**TASK GOAL**
With both ends included, repeat exactly the lines of the entries below from the one containing "Given: Click the" down to the one containing "Given: Jump to verification error record 76", and no others.

**SUPPLIED INFORMATION**

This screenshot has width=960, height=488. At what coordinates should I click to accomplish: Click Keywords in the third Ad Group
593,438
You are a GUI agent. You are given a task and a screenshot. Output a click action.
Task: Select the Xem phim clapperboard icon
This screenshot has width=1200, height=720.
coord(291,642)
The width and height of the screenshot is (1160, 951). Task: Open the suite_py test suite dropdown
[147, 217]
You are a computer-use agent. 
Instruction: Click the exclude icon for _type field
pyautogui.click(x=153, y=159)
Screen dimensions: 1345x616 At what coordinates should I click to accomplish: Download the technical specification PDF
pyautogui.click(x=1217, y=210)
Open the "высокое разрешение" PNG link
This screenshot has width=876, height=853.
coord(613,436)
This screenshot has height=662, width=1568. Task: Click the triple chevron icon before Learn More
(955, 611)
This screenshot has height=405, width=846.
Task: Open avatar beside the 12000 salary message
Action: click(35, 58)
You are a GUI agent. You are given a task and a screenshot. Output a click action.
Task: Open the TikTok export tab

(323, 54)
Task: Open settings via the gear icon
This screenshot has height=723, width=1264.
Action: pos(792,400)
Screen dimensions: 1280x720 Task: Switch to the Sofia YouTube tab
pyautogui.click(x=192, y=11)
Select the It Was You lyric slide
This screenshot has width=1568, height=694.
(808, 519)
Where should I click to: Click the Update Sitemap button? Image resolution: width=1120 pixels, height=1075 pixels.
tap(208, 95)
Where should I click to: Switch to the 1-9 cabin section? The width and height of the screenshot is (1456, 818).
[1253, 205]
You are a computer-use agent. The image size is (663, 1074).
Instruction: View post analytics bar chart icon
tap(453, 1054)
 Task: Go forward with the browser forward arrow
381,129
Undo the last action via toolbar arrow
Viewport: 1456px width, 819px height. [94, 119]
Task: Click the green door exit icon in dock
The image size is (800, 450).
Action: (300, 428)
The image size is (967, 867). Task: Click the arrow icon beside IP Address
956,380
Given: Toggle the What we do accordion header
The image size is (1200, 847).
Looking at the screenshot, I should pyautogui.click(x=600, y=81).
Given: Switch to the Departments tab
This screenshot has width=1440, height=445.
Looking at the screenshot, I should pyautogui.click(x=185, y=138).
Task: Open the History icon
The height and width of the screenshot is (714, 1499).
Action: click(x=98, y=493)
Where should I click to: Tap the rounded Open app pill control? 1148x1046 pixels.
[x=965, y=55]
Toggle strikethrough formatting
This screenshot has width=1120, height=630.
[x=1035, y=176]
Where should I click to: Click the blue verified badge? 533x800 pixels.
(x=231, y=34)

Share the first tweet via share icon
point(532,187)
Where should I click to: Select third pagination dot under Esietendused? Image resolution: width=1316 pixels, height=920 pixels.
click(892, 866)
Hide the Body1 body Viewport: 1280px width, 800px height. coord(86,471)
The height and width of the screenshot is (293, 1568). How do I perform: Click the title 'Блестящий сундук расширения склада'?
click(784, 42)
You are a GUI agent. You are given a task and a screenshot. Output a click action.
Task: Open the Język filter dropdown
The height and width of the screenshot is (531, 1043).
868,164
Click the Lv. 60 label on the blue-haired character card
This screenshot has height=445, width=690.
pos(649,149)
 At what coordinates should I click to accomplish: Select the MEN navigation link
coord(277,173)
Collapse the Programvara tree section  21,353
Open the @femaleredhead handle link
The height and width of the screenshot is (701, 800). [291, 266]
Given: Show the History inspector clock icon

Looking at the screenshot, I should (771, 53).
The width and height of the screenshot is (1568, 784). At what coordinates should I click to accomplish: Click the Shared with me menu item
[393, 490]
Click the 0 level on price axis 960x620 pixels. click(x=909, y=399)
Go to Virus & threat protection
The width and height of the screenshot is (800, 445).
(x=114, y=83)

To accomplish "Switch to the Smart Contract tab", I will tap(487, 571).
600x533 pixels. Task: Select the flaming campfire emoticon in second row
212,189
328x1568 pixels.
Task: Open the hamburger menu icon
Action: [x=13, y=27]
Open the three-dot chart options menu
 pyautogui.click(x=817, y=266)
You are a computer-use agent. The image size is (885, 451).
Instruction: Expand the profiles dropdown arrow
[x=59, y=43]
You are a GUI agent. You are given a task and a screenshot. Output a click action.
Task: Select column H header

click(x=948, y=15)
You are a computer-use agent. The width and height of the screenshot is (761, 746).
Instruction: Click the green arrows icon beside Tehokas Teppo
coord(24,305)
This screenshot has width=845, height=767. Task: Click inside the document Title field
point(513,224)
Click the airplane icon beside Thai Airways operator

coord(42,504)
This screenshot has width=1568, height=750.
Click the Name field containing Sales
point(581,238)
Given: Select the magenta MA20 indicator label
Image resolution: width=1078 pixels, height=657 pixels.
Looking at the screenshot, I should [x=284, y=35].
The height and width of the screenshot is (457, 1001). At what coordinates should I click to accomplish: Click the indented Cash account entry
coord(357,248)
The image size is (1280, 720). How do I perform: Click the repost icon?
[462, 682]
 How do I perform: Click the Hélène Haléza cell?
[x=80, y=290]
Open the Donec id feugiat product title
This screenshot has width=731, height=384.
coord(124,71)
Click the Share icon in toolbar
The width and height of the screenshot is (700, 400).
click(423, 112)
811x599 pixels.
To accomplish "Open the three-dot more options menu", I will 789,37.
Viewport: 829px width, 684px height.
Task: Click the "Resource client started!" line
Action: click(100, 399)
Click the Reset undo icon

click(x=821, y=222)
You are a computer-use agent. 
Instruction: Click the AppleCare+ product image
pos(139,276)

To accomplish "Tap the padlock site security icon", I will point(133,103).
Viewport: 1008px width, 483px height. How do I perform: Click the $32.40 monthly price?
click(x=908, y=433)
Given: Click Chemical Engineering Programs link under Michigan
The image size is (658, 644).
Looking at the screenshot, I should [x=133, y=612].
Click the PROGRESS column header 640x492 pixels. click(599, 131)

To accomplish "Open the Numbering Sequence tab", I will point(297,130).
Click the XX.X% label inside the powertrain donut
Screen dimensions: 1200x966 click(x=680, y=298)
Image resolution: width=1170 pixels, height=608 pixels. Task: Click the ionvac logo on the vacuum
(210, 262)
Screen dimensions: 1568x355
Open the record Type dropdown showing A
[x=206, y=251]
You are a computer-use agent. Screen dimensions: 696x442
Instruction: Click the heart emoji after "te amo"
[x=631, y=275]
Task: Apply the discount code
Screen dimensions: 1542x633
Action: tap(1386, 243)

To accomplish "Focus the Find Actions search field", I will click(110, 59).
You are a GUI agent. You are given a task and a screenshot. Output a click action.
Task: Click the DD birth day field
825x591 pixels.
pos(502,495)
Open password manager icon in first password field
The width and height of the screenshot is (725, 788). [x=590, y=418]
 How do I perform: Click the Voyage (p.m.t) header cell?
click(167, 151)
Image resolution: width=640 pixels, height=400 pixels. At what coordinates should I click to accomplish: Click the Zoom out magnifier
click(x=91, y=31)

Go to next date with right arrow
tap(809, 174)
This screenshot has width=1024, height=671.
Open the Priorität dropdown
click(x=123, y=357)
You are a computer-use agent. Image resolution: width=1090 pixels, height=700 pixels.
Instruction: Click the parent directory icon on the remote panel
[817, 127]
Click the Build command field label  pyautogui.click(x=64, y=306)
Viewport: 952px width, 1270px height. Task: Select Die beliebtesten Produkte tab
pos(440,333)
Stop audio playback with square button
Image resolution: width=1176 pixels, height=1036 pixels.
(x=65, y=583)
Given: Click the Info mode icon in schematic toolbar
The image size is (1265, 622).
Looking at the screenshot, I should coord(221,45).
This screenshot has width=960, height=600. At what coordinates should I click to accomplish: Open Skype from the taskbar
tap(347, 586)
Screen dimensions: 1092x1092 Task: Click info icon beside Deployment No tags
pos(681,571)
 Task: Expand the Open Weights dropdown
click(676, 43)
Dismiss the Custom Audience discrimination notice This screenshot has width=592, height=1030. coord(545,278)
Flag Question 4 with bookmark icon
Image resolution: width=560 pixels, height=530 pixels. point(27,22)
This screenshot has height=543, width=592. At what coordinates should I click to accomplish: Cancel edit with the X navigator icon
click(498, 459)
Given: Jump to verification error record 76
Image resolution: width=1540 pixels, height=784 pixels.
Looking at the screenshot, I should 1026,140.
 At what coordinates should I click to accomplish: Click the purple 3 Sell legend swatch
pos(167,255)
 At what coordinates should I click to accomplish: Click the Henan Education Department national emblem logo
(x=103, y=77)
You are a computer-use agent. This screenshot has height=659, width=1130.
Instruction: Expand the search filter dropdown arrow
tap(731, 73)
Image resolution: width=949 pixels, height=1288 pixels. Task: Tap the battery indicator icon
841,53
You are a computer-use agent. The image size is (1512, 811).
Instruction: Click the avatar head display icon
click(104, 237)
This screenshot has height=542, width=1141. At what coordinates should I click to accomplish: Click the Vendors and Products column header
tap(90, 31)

**RESPONSE TO THIS EXERCISE**
Given: Click the Info mode icon in schematic toolbar
The image size is (1265, 622).
Looking at the screenshot, I should coord(221,45).
This screenshot has width=960, height=600. At what coordinates should I click to accomplish: Open Skype from the taskbar
tap(347, 586)
Screen dimensions: 1092x1092 Task: Click info icon beside Deployment No tags
pos(681,571)
 Task: Expand the Open Weights dropdown
click(676, 43)
Dismiss the Custom Audience discrimination notice This screenshot has width=592, height=1030. coord(545,278)
Flag Question 4 with bookmark icon
Image resolution: width=560 pixels, height=530 pixels. point(27,22)
This screenshot has height=543, width=592. At what coordinates should I click to accomplish: Cancel edit with the X navigator icon
click(498, 459)
Given: Jump to verification error record 76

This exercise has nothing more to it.